**** DATA LISTING

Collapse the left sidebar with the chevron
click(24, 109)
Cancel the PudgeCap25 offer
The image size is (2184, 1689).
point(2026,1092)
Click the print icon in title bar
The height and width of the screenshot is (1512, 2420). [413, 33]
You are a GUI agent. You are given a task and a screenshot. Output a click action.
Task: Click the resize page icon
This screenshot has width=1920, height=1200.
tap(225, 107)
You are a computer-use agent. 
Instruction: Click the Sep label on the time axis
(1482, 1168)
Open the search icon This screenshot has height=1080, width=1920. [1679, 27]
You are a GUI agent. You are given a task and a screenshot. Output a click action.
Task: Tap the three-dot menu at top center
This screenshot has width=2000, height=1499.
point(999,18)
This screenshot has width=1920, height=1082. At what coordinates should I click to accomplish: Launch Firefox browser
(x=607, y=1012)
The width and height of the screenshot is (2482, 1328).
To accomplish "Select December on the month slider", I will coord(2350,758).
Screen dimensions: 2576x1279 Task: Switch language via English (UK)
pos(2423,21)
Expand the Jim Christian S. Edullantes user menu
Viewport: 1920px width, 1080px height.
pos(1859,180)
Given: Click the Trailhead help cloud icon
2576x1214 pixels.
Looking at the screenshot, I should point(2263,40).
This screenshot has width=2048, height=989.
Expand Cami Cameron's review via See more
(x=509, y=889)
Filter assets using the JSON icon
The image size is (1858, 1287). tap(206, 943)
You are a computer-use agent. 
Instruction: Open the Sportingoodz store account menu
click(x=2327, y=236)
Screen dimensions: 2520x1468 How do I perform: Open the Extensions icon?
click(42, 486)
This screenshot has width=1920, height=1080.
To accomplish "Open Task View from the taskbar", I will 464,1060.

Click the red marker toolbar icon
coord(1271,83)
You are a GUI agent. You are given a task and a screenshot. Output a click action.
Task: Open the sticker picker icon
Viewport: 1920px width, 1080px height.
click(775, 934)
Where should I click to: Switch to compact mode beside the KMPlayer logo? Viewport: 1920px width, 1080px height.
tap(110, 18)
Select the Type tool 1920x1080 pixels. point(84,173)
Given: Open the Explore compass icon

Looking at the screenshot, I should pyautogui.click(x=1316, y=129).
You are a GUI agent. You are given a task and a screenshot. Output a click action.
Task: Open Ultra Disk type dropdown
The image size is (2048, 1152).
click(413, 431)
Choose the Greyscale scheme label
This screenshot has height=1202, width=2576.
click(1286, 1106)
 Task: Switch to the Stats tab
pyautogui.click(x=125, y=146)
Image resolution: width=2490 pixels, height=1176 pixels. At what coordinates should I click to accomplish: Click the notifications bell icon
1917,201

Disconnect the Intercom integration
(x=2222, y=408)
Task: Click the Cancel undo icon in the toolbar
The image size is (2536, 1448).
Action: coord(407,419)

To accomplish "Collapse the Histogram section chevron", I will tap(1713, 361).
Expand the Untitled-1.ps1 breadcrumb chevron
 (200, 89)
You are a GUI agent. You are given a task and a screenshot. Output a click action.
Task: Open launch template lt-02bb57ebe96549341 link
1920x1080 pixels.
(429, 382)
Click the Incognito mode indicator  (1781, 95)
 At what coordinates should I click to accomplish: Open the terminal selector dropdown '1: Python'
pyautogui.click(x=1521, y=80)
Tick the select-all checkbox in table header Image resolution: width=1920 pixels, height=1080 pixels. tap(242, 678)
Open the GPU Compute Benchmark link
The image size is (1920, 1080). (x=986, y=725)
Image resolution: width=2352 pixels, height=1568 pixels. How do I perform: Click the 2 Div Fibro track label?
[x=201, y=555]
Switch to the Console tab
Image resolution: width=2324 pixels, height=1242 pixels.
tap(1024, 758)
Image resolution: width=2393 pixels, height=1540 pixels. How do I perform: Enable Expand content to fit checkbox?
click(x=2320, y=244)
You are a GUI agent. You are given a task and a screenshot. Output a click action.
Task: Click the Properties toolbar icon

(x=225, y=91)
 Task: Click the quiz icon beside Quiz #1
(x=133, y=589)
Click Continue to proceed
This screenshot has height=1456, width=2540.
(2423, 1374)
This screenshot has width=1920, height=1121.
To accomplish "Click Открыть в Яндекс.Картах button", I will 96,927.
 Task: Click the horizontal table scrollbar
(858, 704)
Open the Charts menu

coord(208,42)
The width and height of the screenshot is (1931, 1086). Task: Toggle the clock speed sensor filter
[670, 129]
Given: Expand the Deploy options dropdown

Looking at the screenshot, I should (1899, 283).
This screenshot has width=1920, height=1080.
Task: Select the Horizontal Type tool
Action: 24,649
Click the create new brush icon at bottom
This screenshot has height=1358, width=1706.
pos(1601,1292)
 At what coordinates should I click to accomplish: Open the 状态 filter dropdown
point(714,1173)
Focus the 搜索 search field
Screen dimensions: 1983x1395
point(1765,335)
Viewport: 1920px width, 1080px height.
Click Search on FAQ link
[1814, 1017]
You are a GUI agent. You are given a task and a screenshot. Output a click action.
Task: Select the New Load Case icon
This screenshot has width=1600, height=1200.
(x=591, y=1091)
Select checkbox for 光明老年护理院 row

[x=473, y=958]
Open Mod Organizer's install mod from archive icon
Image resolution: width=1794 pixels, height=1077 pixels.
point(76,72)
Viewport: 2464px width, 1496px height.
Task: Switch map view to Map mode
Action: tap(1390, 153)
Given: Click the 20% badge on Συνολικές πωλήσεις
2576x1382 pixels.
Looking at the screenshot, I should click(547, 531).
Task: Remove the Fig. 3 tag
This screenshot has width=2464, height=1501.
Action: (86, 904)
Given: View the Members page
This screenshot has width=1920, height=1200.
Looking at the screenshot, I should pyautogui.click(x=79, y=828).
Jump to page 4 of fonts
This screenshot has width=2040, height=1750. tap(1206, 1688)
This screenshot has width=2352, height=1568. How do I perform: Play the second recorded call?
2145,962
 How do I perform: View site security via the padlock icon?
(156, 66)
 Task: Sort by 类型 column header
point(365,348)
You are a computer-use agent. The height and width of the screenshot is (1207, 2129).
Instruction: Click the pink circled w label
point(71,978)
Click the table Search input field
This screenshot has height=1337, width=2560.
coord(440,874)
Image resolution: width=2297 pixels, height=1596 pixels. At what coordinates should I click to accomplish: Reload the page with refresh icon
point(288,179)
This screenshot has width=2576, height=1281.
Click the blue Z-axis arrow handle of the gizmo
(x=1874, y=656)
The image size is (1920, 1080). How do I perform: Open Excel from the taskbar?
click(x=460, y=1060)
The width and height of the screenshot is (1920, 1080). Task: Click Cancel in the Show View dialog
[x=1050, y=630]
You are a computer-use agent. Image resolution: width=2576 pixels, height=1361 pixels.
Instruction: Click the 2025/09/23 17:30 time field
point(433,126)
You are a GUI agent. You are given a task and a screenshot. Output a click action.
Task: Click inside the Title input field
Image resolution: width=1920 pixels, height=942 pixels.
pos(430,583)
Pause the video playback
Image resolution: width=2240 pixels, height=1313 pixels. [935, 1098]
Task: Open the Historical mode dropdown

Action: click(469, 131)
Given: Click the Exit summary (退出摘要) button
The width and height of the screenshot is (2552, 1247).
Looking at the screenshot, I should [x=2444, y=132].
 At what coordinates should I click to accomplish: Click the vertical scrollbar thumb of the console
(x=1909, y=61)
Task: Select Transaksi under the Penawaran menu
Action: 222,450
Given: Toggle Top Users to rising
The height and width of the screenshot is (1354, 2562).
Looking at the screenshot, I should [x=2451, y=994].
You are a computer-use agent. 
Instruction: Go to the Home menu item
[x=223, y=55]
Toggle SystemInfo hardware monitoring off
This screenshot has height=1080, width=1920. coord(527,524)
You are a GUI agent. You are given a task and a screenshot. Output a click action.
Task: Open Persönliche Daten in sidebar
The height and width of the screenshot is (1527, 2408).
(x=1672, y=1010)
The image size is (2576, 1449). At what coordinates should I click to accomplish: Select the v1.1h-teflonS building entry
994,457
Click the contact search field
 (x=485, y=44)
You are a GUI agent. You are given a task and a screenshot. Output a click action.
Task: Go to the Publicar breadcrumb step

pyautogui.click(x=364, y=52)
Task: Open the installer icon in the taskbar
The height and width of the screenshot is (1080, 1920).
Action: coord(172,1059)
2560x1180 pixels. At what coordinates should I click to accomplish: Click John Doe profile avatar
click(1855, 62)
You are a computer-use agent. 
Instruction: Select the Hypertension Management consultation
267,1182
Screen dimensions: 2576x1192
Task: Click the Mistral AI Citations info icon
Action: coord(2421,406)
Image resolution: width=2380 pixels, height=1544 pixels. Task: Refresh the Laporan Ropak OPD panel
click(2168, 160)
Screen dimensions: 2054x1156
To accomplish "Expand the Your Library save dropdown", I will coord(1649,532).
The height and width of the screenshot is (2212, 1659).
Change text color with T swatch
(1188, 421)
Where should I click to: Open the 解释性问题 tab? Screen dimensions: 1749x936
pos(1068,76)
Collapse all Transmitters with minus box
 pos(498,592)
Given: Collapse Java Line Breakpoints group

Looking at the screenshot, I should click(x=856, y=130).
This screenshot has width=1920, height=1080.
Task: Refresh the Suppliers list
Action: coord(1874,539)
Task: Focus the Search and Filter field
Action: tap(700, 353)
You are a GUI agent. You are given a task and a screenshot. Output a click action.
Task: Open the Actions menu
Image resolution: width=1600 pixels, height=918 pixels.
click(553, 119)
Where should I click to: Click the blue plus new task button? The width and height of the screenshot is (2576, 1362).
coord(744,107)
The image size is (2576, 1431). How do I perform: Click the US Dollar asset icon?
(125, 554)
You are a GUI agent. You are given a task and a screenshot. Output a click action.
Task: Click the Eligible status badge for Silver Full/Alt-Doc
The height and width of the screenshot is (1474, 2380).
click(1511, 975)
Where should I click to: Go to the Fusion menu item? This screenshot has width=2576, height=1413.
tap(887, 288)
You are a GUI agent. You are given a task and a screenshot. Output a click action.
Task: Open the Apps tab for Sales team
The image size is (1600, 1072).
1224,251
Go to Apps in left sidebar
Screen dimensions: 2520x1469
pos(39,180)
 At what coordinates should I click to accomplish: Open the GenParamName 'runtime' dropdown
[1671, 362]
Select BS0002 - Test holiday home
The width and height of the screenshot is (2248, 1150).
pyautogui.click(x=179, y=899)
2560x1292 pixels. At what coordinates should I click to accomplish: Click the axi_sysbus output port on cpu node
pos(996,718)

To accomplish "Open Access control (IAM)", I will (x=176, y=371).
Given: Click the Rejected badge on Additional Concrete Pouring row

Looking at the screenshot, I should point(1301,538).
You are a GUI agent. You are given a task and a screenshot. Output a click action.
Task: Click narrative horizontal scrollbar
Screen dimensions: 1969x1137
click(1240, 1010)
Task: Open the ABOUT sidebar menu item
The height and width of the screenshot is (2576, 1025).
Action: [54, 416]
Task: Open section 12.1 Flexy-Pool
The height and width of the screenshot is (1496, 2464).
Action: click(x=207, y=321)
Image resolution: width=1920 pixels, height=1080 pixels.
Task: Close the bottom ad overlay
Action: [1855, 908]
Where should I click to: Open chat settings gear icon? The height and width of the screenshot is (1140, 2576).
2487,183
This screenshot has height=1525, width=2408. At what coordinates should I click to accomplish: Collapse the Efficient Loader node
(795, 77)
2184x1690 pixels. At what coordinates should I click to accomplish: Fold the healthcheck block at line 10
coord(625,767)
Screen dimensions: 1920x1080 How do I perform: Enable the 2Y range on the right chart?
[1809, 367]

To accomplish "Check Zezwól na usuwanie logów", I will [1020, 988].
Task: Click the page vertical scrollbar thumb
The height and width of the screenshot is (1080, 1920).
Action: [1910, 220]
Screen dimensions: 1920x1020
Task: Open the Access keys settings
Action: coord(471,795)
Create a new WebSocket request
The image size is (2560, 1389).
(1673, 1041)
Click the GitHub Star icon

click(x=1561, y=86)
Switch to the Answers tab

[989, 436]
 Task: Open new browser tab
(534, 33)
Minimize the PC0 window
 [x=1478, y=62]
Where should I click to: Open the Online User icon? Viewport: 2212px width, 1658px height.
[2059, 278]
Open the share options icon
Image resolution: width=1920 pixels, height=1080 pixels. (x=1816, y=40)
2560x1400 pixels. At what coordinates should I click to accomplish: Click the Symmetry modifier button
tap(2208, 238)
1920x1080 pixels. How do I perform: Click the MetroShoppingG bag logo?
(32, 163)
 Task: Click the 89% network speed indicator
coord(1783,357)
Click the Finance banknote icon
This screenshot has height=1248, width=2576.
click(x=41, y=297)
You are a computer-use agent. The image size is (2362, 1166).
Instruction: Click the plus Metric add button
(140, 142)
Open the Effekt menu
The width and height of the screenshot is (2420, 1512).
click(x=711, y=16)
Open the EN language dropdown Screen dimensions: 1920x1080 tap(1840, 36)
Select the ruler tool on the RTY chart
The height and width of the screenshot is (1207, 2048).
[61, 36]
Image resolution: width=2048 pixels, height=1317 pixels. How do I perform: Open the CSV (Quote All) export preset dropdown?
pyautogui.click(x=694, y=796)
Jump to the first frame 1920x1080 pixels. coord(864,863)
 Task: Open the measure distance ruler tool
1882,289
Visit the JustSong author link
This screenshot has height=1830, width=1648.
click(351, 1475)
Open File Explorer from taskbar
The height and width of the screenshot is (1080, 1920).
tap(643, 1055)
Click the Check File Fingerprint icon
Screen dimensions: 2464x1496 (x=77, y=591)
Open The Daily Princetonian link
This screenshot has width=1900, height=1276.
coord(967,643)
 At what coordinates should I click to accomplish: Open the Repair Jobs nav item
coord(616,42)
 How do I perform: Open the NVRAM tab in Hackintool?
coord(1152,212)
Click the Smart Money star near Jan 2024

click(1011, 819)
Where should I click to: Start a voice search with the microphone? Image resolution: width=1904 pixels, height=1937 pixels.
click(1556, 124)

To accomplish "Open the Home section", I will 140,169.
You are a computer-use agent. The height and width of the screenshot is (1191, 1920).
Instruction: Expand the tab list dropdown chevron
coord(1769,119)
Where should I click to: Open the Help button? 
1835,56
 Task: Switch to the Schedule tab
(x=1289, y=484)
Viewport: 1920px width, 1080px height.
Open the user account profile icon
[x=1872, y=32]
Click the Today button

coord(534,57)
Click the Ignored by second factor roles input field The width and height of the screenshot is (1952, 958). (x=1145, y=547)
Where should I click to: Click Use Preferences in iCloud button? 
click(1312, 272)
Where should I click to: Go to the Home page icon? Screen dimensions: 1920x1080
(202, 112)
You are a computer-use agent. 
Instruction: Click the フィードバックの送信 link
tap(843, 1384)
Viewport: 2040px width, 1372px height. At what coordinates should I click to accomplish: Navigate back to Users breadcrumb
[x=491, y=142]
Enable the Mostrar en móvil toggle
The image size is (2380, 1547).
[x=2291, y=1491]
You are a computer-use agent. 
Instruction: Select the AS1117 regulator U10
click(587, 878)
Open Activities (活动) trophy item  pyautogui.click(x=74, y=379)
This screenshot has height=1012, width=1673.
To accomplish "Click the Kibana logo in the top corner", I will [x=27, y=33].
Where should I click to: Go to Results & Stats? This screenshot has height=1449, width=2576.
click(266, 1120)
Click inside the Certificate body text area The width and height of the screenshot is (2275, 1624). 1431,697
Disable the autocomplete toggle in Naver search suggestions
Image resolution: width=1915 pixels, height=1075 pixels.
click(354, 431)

********

### [AIM OF THE TASK]
In how many lines of the listing does the word "Apps" appear? Give the number and no other words.

### [ANSWER SPACE]
2